Supplied passage:

--*--

# John Block speaks.



## Vol (Jul 5, 2009)

This is a short great read on some fact based thoughts from John Block.

The Facts of Modern-Day Farming | Farm Journal Magazine

Regards, Mike


----------



## swmnhay (Jun 13, 2008)

I find this interesting.Seems like every yr they tell us we are planting more acres lately.



> back to the U.S. - according to USDA, another surprising fact is that total crop land in the U.S. has decreased by 34 million acres between 2002 and 2007. That is the lowest level of crop land in 65 years.
> 
> Wait a minute - I thought we were cutting down the trees and plowing up the fields to grow corn for ethanol. The fact is that ethanol production has not resulted in expansion of crop acres at all. In addition, acres of grass land, pasture, and forest land has increased.


----------



## Vol (Jul 5, 2009)

swmnhay said:


> I find this interesting.Seems like every yr they tell us we are planting more acres lately.


Yeah, I was thinking the exact same. Block tells it like it is...... doesn't say alot for the current ag administrators. Common sense tells us that we are constantly losing ag land and we don't need the bean counters to tell us that fact. Croppers are just so much more productive with our access to hi-tech machinery, hybrids, and general farming methods. We utilize our fertilizers so much more effectively......was reading today about the national dairy farmer of the year.....from TN about an hour from my place. He is implementing a manure recovery system that lets him separate the solids and utilize on the farm(over 1000 milkers) and now he wont have to buy ANY fertilizer. Government needs to look at the Ag sector to learn how to operate more efficiently with less like WE do. Ag people in this country need to get government completely out of Ag and let us completely operate on our own.....create our own crop ins. co's, etc. Government just complicates the whole process. Whew.....dont get me started.

--*--

(Records in a dataset)
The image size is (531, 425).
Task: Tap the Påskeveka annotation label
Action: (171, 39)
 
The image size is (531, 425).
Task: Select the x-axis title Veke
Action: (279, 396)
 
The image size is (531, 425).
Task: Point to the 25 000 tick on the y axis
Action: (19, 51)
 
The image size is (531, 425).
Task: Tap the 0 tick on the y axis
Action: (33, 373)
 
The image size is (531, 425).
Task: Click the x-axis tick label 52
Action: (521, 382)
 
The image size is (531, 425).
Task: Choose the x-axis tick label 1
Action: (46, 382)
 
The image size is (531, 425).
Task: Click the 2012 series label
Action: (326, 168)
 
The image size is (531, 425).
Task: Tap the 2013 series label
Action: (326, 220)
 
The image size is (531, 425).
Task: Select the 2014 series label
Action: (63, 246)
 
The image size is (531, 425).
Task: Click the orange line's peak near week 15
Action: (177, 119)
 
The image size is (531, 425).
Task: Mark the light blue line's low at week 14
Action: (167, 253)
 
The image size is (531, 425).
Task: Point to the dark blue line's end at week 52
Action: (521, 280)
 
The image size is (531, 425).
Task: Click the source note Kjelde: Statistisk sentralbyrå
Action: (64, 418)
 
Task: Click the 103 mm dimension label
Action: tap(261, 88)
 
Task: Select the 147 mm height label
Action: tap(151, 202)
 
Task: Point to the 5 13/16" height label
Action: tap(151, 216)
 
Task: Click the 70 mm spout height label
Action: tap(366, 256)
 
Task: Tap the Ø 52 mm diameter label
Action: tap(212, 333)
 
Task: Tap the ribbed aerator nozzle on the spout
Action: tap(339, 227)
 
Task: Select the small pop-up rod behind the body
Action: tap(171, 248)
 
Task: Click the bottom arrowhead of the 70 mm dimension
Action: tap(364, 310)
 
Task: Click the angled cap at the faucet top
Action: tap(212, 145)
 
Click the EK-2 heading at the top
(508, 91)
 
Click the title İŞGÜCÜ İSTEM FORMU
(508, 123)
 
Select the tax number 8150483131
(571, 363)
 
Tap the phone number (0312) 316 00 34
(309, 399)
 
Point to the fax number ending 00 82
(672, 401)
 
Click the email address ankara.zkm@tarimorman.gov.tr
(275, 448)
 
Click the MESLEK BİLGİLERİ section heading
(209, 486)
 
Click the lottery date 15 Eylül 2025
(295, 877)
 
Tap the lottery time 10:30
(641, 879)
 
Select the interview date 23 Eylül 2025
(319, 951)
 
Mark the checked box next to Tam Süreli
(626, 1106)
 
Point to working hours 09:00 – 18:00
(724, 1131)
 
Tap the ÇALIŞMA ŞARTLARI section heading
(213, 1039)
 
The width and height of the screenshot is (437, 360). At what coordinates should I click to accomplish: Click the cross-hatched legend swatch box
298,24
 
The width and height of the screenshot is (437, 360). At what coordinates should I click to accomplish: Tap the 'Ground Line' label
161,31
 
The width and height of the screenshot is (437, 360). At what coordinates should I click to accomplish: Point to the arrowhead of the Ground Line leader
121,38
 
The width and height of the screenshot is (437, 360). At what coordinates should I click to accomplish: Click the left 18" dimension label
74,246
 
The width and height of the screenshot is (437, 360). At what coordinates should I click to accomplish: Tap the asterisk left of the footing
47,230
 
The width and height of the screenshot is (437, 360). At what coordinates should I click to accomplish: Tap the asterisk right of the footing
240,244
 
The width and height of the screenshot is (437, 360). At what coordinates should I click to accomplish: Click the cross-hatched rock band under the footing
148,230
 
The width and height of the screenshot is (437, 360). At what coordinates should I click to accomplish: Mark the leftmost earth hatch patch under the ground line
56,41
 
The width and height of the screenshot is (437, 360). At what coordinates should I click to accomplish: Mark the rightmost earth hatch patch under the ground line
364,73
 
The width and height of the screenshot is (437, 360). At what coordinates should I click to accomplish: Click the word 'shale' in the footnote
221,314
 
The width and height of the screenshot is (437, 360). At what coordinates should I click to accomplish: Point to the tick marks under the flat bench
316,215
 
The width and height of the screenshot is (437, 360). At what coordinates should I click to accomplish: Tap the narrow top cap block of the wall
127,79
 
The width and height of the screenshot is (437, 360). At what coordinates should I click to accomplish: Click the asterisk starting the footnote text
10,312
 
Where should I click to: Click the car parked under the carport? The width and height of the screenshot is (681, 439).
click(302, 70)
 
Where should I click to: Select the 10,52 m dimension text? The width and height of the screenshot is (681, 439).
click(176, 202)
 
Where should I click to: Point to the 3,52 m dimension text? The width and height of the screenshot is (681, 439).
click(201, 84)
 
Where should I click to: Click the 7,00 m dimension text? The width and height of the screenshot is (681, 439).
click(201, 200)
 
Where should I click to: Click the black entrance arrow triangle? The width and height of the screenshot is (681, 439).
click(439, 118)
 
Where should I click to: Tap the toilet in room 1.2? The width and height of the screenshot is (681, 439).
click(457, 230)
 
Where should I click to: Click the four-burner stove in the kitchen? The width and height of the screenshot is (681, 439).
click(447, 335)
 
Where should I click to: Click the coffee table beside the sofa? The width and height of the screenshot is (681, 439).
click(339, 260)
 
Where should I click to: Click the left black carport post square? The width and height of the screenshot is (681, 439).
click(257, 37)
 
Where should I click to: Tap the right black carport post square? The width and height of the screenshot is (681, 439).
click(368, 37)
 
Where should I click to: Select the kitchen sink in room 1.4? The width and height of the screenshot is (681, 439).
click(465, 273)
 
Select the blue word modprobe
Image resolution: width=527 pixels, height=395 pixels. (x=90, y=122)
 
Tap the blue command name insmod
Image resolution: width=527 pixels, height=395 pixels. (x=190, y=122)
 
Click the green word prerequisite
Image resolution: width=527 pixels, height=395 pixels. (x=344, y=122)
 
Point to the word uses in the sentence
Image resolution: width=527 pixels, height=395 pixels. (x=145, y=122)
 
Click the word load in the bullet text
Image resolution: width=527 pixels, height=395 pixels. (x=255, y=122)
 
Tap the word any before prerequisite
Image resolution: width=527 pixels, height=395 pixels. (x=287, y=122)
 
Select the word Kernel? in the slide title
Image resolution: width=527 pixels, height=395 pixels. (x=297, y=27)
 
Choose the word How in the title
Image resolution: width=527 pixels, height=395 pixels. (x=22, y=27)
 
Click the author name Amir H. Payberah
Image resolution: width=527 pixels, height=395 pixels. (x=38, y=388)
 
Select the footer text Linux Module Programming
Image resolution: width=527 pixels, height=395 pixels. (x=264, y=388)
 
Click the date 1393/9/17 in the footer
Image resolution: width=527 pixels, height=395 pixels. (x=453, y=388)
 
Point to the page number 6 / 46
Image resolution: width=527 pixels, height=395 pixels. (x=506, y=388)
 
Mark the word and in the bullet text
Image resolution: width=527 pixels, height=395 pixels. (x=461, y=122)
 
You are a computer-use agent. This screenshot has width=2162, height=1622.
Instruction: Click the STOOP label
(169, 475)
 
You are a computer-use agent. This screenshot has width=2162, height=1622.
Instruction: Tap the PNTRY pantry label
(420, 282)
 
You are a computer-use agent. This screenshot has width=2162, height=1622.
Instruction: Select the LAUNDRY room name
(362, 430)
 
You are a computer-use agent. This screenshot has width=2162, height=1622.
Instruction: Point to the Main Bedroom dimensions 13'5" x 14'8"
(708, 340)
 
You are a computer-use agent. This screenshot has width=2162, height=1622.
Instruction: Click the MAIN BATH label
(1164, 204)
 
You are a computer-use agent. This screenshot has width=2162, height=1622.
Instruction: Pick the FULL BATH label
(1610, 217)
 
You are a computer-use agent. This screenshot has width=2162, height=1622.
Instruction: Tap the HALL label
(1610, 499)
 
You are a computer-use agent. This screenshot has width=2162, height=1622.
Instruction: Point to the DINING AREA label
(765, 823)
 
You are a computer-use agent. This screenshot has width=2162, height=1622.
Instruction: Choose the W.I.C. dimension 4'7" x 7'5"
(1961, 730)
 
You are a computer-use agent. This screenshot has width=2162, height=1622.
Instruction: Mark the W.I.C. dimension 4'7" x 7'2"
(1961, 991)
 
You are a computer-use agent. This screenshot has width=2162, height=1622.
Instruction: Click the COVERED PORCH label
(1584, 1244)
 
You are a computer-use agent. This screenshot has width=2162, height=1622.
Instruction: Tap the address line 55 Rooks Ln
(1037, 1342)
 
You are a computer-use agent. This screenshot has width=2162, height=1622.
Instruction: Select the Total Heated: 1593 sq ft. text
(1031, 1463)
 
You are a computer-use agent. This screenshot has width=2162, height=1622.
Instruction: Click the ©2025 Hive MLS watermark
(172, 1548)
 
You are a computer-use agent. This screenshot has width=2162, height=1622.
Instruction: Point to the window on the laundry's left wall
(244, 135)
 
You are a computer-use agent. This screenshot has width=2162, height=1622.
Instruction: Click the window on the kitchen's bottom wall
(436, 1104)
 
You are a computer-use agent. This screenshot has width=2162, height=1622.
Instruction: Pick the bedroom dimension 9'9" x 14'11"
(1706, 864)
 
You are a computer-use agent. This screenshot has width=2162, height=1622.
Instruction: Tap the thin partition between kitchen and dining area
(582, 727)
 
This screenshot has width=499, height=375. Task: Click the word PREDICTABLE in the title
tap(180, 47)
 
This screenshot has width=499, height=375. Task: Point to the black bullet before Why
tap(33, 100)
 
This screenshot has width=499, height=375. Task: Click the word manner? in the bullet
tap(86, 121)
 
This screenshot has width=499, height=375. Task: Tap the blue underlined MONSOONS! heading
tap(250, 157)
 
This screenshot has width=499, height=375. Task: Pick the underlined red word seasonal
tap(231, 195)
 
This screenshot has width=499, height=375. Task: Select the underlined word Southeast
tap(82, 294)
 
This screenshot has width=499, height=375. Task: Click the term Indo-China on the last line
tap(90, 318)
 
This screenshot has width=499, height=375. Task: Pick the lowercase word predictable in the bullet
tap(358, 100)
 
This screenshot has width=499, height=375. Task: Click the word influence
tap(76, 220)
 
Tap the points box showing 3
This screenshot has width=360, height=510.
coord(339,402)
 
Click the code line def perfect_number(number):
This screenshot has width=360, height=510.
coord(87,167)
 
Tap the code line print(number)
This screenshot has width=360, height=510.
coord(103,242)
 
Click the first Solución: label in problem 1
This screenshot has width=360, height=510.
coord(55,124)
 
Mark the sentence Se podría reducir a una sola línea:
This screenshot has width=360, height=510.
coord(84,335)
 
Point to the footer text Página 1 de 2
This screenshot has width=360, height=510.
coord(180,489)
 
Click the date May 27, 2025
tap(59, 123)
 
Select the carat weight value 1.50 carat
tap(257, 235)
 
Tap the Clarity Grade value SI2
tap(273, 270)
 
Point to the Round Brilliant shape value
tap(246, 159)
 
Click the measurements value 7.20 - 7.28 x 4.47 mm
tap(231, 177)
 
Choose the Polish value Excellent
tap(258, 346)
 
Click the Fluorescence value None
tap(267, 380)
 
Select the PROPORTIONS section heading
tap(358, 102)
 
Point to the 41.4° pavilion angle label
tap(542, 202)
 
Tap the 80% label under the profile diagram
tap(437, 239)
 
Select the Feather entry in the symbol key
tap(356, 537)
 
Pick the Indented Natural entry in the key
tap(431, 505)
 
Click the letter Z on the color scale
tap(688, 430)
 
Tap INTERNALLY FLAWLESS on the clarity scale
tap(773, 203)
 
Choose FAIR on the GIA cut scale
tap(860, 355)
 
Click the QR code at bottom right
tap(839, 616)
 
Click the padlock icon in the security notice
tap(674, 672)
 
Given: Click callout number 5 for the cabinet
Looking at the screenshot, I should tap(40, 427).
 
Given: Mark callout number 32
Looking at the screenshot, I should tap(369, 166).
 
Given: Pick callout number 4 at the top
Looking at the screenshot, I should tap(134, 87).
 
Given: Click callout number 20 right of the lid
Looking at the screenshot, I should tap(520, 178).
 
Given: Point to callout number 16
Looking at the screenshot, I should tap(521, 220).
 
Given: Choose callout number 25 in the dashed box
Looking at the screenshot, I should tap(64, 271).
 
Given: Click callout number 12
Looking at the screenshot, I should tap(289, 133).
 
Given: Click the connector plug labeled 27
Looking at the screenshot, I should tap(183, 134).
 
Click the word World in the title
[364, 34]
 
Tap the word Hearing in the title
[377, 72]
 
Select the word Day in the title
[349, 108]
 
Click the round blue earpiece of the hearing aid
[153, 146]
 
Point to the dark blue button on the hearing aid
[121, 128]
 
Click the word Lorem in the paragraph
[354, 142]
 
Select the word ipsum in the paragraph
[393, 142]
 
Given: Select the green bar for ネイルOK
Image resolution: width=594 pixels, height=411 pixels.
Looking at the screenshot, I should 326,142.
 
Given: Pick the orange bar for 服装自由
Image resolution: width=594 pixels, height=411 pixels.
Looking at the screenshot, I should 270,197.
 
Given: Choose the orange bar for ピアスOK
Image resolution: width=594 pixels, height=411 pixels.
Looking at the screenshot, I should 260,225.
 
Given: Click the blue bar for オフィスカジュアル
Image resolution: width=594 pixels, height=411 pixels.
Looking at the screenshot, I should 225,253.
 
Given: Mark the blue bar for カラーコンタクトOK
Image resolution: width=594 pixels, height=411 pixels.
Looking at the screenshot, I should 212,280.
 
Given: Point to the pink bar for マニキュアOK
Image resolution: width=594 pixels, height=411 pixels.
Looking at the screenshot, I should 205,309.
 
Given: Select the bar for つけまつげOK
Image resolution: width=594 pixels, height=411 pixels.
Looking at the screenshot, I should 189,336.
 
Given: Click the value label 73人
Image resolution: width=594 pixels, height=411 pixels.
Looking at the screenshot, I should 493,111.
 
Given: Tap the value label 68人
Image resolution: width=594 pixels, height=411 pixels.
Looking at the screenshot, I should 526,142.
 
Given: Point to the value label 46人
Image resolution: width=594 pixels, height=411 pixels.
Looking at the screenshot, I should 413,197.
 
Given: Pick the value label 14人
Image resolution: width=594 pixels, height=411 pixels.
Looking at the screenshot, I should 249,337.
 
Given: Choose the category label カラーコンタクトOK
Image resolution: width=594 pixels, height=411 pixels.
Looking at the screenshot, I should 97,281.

--*--

Work to be completed:
Continue the forum thread on John Block's farming facts from its last post. This data is separate material and has no connection to the forum thread on John Block's farming facts.

Result below:
Regards, Mike


----------



## steve IN (Jan 13, 2010)

Never was a big fan of "John-Boy". Back in school in our ag class we learned that while he was preachingto cut our surpluses his son was using funding from FmHA to0 expand the home farm and also buying up foreclosed farm land. I will agree with you that we need less government interference. The idea of less land is misleading. In the US we are farming less acres but all over the world other nations along with US companies(Cargill,ADM and Monsanto along with others) are helping to expand acres in South America, Southern Africa and the former Soviet Union. So yes there are more acres coming online every year.


----------



## Mike120 (May 4, 2009)

The more interesting issue is the "urban sprawl" reference. We now have a huge population that is totally dependent on the local grocery store to survive and the grocery stores are pretty dependent on imported food to feed them. That totally dependent population is driving the push for more government interventation in the food supply.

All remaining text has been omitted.